(Collected data)
== == ==

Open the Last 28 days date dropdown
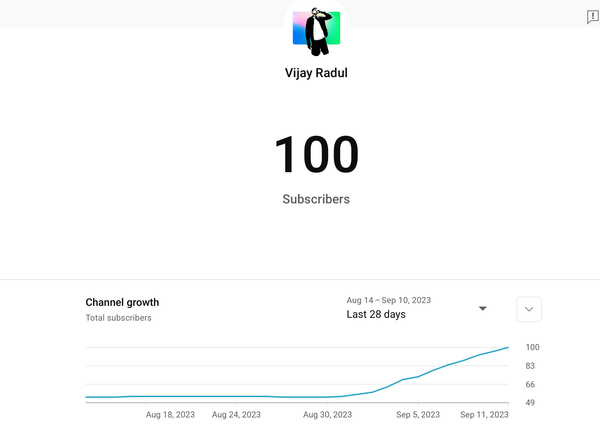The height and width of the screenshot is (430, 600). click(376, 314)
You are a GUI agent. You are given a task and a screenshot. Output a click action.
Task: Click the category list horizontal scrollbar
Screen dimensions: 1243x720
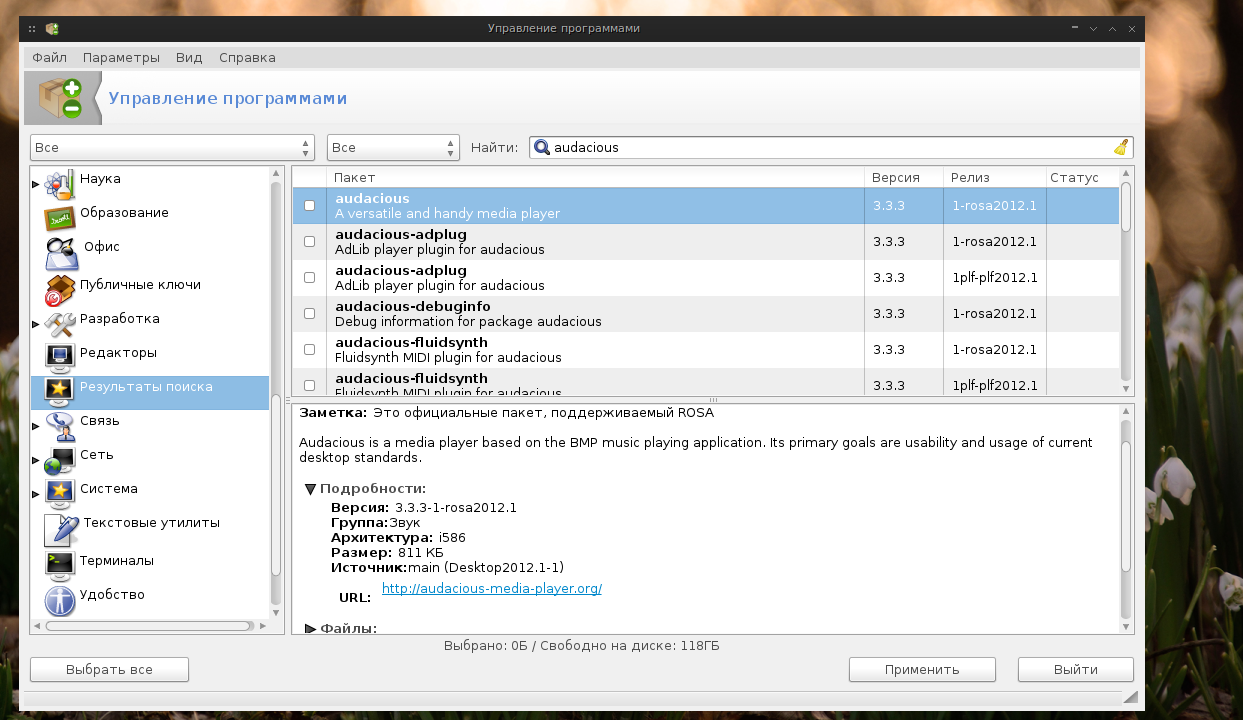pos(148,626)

== == ==

* WHAT TO WORK ON
Your task is to restate every record word for word. Omit all pictures.

* OUTPUT OF THE EXERCISE
Open the Last 28 days date dropdown
The height and width of the screenshot is (430, 600). click(376, 314)
You are a GUI agent. You are given a task and a screenshot. Output a click action.
Task: Click the category list horizontal scrollbar
Screen dimensions: 1243x720
pos(148,626)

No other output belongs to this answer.